[Text and element pointing data]
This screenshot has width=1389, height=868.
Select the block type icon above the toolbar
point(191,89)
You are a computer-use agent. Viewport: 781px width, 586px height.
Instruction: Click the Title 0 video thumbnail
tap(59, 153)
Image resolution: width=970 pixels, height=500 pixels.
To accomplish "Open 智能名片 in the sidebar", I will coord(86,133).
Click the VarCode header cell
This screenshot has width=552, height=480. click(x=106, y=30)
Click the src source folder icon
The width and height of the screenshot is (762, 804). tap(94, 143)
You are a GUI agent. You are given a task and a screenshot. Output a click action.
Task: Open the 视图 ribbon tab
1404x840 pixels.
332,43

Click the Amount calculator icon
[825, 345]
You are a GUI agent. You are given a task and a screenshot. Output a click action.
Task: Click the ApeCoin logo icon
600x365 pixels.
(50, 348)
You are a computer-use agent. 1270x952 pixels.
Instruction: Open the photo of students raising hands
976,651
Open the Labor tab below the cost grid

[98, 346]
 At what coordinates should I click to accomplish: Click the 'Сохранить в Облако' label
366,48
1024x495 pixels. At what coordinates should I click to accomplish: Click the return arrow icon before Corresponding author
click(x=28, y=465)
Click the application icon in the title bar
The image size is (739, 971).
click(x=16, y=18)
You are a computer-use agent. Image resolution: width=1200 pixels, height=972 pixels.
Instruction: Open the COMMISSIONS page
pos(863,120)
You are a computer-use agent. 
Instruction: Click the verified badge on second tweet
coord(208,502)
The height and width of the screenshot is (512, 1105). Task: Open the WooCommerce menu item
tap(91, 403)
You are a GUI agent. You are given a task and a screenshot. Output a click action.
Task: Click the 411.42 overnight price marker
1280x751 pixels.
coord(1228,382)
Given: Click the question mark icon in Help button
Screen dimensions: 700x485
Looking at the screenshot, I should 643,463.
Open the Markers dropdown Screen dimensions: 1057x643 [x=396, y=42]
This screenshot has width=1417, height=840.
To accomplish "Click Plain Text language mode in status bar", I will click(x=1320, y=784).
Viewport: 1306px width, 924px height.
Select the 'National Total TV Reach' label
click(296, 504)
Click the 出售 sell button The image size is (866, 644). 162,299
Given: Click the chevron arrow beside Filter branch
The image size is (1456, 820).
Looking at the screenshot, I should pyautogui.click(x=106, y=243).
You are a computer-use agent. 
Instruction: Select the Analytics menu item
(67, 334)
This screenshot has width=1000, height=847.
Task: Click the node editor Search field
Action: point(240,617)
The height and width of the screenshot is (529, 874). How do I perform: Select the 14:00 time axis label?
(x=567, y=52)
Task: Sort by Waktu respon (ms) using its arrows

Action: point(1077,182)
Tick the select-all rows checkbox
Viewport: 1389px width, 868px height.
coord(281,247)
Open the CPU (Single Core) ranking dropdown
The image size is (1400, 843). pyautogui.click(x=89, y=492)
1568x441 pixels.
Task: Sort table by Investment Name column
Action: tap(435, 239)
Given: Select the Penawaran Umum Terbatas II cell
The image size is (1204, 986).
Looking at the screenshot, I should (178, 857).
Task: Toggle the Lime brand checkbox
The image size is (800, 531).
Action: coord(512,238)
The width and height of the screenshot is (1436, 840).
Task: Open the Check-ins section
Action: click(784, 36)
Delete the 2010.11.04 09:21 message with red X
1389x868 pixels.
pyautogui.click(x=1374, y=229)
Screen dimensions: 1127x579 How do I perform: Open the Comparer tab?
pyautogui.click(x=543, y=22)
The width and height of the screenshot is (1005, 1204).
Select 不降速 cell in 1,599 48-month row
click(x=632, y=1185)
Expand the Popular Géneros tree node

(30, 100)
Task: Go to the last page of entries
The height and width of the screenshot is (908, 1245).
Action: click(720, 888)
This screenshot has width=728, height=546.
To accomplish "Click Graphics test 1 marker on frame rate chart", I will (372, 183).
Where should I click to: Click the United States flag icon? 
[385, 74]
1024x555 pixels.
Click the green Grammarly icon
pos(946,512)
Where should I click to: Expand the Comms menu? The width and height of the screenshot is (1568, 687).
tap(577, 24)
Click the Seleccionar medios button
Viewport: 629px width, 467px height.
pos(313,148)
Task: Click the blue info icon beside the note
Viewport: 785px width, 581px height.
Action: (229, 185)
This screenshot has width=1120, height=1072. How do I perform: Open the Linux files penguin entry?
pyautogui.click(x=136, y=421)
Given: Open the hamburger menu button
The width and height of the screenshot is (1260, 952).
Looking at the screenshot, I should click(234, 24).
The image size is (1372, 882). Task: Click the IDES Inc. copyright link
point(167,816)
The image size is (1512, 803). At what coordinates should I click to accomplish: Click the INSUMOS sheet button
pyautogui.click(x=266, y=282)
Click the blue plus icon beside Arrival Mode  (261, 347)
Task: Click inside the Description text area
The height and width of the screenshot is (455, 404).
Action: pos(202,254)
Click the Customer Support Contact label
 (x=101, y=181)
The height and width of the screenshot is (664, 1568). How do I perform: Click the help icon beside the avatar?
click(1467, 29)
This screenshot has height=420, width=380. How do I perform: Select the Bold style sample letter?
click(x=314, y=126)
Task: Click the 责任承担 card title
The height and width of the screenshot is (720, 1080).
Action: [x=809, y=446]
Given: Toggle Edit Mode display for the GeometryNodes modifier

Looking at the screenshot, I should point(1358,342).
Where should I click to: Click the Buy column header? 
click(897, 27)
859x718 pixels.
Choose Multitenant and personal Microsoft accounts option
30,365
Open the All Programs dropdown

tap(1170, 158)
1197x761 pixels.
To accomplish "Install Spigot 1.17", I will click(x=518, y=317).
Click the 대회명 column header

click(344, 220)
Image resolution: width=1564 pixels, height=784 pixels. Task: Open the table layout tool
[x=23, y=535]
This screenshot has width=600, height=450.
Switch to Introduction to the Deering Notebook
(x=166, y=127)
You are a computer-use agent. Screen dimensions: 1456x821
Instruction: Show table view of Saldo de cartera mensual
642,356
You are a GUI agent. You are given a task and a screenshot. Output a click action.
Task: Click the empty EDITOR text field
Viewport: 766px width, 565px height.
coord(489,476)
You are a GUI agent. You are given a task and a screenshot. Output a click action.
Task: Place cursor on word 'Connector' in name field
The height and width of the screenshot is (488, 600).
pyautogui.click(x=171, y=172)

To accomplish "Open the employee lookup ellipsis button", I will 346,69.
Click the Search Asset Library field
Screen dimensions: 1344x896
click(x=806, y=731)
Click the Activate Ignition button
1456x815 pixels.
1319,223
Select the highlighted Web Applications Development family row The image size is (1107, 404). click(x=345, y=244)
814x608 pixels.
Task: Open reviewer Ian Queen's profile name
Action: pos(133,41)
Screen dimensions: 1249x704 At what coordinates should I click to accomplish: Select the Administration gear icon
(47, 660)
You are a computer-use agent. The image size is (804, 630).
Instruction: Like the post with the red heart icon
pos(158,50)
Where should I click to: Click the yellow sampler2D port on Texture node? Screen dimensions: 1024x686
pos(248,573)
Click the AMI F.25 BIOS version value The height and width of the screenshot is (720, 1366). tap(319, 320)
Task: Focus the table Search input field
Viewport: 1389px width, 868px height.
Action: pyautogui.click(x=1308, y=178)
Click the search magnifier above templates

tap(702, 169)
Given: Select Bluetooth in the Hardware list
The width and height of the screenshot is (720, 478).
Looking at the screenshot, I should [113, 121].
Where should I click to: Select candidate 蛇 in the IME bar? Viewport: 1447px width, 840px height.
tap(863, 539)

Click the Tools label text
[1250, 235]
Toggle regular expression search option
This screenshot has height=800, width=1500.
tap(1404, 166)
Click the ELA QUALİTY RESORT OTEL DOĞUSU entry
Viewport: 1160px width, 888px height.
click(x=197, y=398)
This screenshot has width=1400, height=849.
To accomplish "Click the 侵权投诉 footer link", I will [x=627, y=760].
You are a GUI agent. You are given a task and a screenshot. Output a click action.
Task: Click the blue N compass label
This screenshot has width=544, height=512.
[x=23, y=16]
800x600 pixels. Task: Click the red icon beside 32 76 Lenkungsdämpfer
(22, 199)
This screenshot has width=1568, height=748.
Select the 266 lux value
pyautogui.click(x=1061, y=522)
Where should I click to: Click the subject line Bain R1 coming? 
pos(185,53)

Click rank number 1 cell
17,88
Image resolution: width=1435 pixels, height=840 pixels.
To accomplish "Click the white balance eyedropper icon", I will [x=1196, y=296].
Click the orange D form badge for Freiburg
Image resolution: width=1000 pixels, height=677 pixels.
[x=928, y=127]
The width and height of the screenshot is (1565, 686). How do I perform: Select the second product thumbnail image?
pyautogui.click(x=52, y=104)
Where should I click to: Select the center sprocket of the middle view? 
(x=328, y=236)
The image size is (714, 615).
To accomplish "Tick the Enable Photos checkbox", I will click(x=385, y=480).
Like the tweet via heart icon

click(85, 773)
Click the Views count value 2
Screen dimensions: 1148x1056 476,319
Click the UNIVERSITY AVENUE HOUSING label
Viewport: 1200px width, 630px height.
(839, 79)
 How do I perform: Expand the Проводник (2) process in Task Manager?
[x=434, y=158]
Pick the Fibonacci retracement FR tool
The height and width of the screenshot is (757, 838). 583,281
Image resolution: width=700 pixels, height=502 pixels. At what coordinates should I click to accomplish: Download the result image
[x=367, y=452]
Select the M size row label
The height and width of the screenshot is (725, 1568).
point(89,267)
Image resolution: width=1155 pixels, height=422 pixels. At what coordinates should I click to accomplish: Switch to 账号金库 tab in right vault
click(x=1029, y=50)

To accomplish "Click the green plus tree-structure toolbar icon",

[Work required] Reproduce the part of the data that opens with the line containing "Pick the Fibonacci retracement FR tool" and closes with the line containing "point(89,267)", substituting "output image" for "result image". Leave everything else unchanged.

[Solution below]
Pick the Fibonacci retracement FR tool
The height and width of the screenshot is (757, 838). 583,281
Image resolution: width=700 pixels, height=502 pixels. At what coordinates should I click to accomplish: Download the output image
[x=367, y=452]
Select the M size row label
The height and width of the screenshot is (725, 1568).
point(89,267)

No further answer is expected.